» **Assigned task**
Transcription should be exact. Include all entries.

(Material for the task)

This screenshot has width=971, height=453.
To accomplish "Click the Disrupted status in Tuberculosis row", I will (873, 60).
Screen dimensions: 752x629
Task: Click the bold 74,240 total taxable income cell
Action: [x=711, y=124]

(End Material for the task)

» **Expected output**
This screenshot has width=971, height=453.
To accomplish "Click the Disrupted status in Tuberculosis row", I will (873, 60).
Screen dimensions: 752x629
Task: Click the bold 74,240 total taxable income cell
Action: [x=711, y=124]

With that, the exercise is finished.